#### [OBJECTIVE]
Turn every line of the material below into a Markdown table with the columns "Row" and "Line". Number the rows in order and leave out the blank lines.

--- Begin AVAILABLE RECORDS ---

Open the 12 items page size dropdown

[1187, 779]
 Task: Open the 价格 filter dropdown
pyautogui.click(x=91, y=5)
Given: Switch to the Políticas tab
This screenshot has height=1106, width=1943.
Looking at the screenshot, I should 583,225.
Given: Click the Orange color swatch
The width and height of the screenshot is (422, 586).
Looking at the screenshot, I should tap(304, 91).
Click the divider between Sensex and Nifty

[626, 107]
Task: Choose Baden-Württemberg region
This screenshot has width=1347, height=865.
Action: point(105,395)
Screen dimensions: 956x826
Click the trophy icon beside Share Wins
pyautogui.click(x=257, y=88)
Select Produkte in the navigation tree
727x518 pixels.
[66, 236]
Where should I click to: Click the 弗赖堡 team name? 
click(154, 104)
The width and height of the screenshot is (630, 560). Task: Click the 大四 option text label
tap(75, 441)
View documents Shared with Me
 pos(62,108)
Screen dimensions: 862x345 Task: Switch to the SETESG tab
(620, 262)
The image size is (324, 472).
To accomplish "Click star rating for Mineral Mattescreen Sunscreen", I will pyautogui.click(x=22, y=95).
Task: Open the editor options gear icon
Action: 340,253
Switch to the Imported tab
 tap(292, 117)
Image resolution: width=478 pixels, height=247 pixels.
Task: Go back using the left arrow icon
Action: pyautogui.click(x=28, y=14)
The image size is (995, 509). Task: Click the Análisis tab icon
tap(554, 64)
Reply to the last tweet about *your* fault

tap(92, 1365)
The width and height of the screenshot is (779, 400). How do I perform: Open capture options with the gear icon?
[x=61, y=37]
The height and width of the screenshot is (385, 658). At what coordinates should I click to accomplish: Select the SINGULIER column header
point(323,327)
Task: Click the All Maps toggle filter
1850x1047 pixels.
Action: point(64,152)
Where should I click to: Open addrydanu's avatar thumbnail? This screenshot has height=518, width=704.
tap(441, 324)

--- End AVAILABLE RECORDS ---

#### [RESPONSE TO THE EXERCISE]
| Row | Line |
|---|---|
| 1 | Open the 12 items page size dropdown |
| 2 | [1187, 779] |
| 3 |  Task: Open the 价格 filter dropdown |
| 4 | pyautogui.click(x=91, y=5) |
| 5 | Given: Switch to the Políticas tab |
| 6 | This screenshot has height=1106, width=1943. |
| 7 | Looking at the screenshot, I should 583,225. |
| 8 | Given: Click the Orange color swatch |
| 9 | The width and height of the screenshot is (422, 586). |
| 10 | Looking at the screenshot, I should tap(304, 91). |
| 11 | Click the divider between Sensex and Nifty |
| 12 | [626, 107] |
| 13 | Task: Choose Baden-Württemberg region |
| 14 | This screenshot has width=1347, height=865. |
| 15 | Action: point(105,395) |
| 16 | Screen dimensions: 956x826 |
| 17 | Click the trophy icon beside Share Wins |
| 18 | pyautogui.click(x=257, y=88) |
| 19 | Select Produkte in the navigation tree |
| 20 | 727x518 pixels. |
| 21 | [66, 236] |
| 22 | Where should I click to: Click the 弗赖堡 team name?  |
| 23 | click(154, 104) |
| 24 | The width and height of the screenshot is (630, 560). Task: Click the 大四 option text label |
| 25 | tap(75, 441) |
| 26 | View documents Shared with Me |
| 27 |  pos(62,108) |
| 28 | Screen dimensions: 862x345 Task: Switch to the SETESG tab |
| 29 | (620, 262) |
| 30 | The image size is (324, 472). |
| 31 | To accomplish "Click star rating for Mineral Mattescreen Sunscreen", I will pyautogui.click(x=22, y=95). |
| 32 | Task: Open the editor options gear icon |
| 33 | Action: 340,253 |
| 34 | Switch to the Imported tab |
| 35 |  tap(292, 117) |
| 36 | Image resolution: width=478 pixels, height=247 pixels. |
| 37 | Task: Go back using the left arrow icon |
| 38 | Action: pyautogui.click(x=28, y=14) |
| 39 | The image size is (995, 509). Task: Click the Análisis tab icon |
| 40 | tap(554, 64) |
| 41 | Reply to the last tweet about *your* fault |
| 42 | tap(92, 1365) |
| 43 | The width and height of the screenshot is (779, 400). How do I perform: Open capture options with the gear icon? |
| 44 | [x=61, y=37] |
| 45 | The height and width of the screenshot is (385, 658). At what coordinates should I click to accomplish: Select the SINGULIER column header |
| 46 | point(323,327) |
| 47 | Task: Click the All Maps toggle filter |
| 48 | 1850x1047 pixels. |
| 49 | Action: point(64,152) |
| 50 | Where should I click to: Open addrydanu's avatar thumbnail? This screenshot has height=518, width=704. |
| 51 | tap(441, 324) |